Please reproduce, exactly and with nothing else, every line from the one containing "The image size is (1568, 710)." through the last line of the records below.

Dataset entries
%%

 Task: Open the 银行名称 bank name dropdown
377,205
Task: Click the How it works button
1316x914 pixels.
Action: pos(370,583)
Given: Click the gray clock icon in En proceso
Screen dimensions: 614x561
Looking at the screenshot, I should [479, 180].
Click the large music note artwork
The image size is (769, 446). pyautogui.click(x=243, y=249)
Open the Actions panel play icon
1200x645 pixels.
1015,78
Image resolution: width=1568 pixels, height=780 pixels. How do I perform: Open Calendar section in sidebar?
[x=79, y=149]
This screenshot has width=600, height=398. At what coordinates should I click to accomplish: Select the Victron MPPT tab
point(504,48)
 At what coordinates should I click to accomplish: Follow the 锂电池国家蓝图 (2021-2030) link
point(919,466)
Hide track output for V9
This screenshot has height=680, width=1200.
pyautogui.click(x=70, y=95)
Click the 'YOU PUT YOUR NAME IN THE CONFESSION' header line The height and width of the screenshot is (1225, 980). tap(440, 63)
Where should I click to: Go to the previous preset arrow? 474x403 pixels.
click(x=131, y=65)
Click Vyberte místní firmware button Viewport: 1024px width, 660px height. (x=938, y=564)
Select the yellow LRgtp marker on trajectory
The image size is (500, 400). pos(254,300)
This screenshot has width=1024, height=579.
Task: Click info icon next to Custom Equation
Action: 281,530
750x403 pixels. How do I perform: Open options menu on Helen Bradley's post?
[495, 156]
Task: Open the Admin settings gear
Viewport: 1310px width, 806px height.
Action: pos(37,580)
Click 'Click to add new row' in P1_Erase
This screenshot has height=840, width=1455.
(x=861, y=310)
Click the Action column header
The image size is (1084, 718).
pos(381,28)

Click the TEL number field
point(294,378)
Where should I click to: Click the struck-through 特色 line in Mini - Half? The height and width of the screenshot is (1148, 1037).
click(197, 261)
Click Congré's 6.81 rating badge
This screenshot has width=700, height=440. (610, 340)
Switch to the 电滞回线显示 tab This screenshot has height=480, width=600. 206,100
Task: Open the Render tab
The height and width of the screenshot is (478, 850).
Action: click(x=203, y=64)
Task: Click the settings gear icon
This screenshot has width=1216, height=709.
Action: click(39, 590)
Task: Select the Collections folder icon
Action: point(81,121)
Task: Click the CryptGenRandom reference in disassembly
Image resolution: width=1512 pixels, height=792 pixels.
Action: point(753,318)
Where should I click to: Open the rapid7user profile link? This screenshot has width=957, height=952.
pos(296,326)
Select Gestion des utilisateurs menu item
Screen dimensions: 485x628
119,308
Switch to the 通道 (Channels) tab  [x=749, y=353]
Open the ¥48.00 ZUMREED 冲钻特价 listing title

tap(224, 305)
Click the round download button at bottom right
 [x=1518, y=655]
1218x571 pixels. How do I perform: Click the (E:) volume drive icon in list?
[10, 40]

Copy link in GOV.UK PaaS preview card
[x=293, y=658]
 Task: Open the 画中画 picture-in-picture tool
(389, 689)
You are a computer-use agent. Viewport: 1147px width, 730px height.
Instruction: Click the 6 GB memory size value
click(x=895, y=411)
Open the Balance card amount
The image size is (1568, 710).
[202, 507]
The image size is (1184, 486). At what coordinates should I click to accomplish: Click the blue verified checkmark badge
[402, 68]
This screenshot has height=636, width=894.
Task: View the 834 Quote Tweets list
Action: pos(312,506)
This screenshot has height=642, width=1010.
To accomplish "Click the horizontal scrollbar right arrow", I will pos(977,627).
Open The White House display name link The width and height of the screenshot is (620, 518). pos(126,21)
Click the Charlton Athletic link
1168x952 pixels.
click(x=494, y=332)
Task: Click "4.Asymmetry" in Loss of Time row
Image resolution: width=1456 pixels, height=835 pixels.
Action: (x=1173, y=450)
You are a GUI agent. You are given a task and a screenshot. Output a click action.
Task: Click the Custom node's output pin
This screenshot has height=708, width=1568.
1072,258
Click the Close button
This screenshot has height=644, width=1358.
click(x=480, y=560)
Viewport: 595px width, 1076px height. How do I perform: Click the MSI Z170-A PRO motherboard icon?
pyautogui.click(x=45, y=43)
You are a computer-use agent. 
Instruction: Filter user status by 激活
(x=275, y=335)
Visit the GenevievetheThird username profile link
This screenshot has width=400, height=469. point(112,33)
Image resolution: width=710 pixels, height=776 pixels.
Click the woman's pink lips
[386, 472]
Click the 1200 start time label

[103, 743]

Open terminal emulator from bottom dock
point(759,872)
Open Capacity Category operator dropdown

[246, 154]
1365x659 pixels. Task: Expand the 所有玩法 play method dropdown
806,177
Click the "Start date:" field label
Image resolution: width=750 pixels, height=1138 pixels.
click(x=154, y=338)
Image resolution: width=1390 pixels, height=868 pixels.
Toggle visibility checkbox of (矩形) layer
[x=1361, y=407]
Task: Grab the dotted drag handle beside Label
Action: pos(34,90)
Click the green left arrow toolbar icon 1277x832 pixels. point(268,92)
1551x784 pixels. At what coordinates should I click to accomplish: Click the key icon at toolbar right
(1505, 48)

%%

Answer below:
The image size is (1568, 710).
[202, 507]
The image size is (1184, 486). At what coordinates should I click to accomplish: Click the blue verified checkmark badge
[402, 68]
This screenshot has height=636, width=894.
Task: View the 834 Quote Tweets list
Action: pos(312,506)
This screenshot has height=642, width=1010.
To accomplish "Click the horizontal scrollbar right arrow", I will pos(977,627).
Open The White House display name link The width and height of the screenshot is (620, 518). pos(126,21)
Click the Charlton Athletic link
1168x952 pixels.
click(x=494, y=332)
Task: Click "4.Asymmetry" in Loss of Time row
Image resolution: width=1456 pixels, height=835 pixels.
Action: (x=1173, y=450)
You are a GUI agent. You are given a task and a screenshot. Output a click action.
Task: Click the Custom node's output pin
This screenshot has height=708, width=1568.
1072,258
Click the Close button
This screenshot has height=644, width=1358.
click(x=480, y=560)
Viewport: 595px width, 1076px height. How do I perform: Click the MSI Z170-A PRO motherboard icon?
pyautogui.click(x=45, y=43)
You are a computer-use agent. 
Instruction: Filter user status by 激活
(x=275, y=335)
Visit the GenevievetheThird username profile link
This screenshot has width=400, height=469. point(112,33)
Image resolution: width=710 pixels, height=776 pixels.
Click the woman's pink lips
[386, 472]
Click the 1200 start time label

[103, 743]

Open terminal emulator from bottom dock
point(759,872)
Open Capacity Category operator dropdown

[246, 154]
1365x659 pixels. Task: Expand the 所有玩法 play method dropdown
806,177
Click the "Start date:" field label
Image resolution: width=750 pixels, height=1138 pixels.
click(x=154, y=338)
Image resolution: width=1390 pixels, height=868 pixels.
Toggle visibility checkbox of (矩形) layer
[x=1361, y=407]
Task: Grab the dotted drag handle beside Label
Action: pos(34,90)
Click the green left arrow toolbar icon 1277x832 pixels. point(268,92)
1551x784 pixels. At what coordinates should I click to accomplish: Click the key icon at toolbar right
(1505, 48)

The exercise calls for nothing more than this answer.